Abstract
Galectin-3 (Gal3) is a carbohydrate-binding protein reported to promote angiogenesis by influencing vascular endothelial growth factor-A receptor 2 (VEGFR2) signal transduction. Here we evaluated whether the ability of Gal3 to function as an angiogenic factor involved vascular endothelial growth factor (VEGF). To address this possibility we used human retinal microvascular endothelial cells (HRECs) to determine whether exogenous Gal3 requires VEGF to activate VEGFR2 signaling and if Gal3 is required for VEGF to activate VEGFR2. VEGFR2 phosphorylation and HREC migration assays, following either VEGF neutralization with ranibizumab or Gal3 silencing, revealed that VEGF endogenously produced by the HRECs was essential for the effect of exogenous Gal3 on VEGFR2 activation and cell migration, and that VEGF-induced VEGFR2 activation was not dependent on Gal3 in HRECs. Gal3 depletion led to no reduction in VEGF-induced cell function. Since Gal3 has been suggested to be a potential therapeutic target for VEGFR2-mediated angiogenesis, it is crucial to define the possible Gal3-mediated VEGFR2 signal transduction mechanism to aid the development of efficacious therapeutic strategies.

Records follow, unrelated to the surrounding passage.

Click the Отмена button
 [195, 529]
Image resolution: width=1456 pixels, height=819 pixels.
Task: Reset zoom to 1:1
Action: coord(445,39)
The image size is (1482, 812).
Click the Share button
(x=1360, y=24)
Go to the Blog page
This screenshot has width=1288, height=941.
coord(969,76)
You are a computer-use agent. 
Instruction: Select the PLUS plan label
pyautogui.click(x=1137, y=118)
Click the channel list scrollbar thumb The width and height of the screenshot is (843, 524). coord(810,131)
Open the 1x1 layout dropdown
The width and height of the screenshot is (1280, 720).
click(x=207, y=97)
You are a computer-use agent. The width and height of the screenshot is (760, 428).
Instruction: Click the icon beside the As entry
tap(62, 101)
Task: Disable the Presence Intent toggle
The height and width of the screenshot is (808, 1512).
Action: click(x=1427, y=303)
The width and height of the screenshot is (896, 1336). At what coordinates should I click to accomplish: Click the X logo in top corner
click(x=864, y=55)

Keywords: endothelium, angiogenesis, ranibizumab, glycocalyx, migration
Introduction
Angiogenesis is the process by which blood vessels expand and remodel from existing vascular tissue. This mechanism is a critical element in embryonic development, wound healing, and disease progression (Folkman, 1995). Aberrant angiogenesis exacerbates disorders such as cancers and wet age-related macular degeneration by disturbing the well-organized vasculature and the associated vascular permeability leads to tissue dysfunction.
Vascular endothelial growth factor (VEGF), its isoforms, its receptors, and its functions have been well characterized with respect to angiogenesis. In particular, vascular endothelial growth factor-A receptor 2 (VEGFR2) mediates VEGF-induced endothelial cell (EC) survival, permeability, proliferation, tube formation, and cell migration (Koch et al., 2011; Peach et al., 2018). VEGF activation of VEGFR2 induces receptor internalization, which is an integral aspect of its signaling (Simons et al., 2016). Cell surface proteins, such as neuropilin and endomucin have been shown to mediate VEGF binding and/or VEGFR2 trafficking, influencing angiogenic signaling (Olsson et al., 2006; Park-Windhol et al., 2017; LeBlanc et al., 2019).
Galectin-3 (Gal3) is a member of a family of lectins known as galectins. Galectins have a conserved carbohydrate-recognizing domain (CRD) that has an affinity for beta-galactosides, such as those found on the extracellular domain of membrane-bound receptors, including VEGFR2 (Funasaka et al., 2014). Gal3 is considered a chimera-type galectin due to its proline-rich N-terminal domain in conjunctions with its CRD, which provides it the ability to self-oligomerize and form lattice structures at the cell surface with other plasma membrane-bound molecules (Halimi et al., 2014).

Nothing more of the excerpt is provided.